The proposed WTD-SCA-LSTM method was applied to this case, and the driving predictors for the HR and the HL were screened separately. On the basis of short-term accurate and reliable prediction, the long-term prediction and assessment of water quality in the study area will also be discussed in this section.

Original water quality series decomposition

The water quality indicators of a river–lake system are highly non-linear and complex due to the influence of climate change and human interference. This section aims to obtain subsequences with simple features for prediction input by using discrete wavelet decomposition to decompose the original AN and COD concentrations.

Before 2008, the water pollution problem in the HR Basin was severe, and high concentration pollutants were often monitored with water pollution incident (Han et al. 2023). After 2008, the concentrations of pollutants were controlled and remained stable due to the implementation of water environment protection policies. Therefore, the dataset period selected for the prediction model in this article is uniform starting from 2008 for the stability and accuracy of the model. According to Equation (2), the frequency of water quality samples is half a month and db5 is chosen as the wavelet basis function; the layers of wavelet decomposition is rounded to three after calculation.
_ _ _ _ _
### Directions
1) Reproduce the passage on water quality prediction word for word, starting at "Original water quality" and ending at "and COD concentrations.".
2) Decide whether each statement agrees with the water quality passage, answering yes or no and quoting the words of the passage that settle it: (a) The dataset for the prediction model begins in 2008. (b) The wavelet basis function chosen is db4. (c) Water quality samples are taken once a month.
The material that comes next has no connection to the text on water quality prediction.

### Source excerpt
_ _ _ _ _
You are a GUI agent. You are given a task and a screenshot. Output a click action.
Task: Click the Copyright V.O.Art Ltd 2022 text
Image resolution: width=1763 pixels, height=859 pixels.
_ _ _ _ _
### Response list
1)
Original water quality series decomposition

The water quality indicators of a river–lake system are highly non-linear and complex due to the influence of climate change and human interference. This section aims to obtain subsequences with simple features for prediction input by using discrete wavelet decomposition to decompose the original AN and COD concentrations.

2)
(a) Yes: "the dataset period selected for the prediction model in this article is uniform starting from 2008"
(b) No: "db5 is chosen as the wavelet basis function"
(c) No: "the frequency of water quality samples is half a month"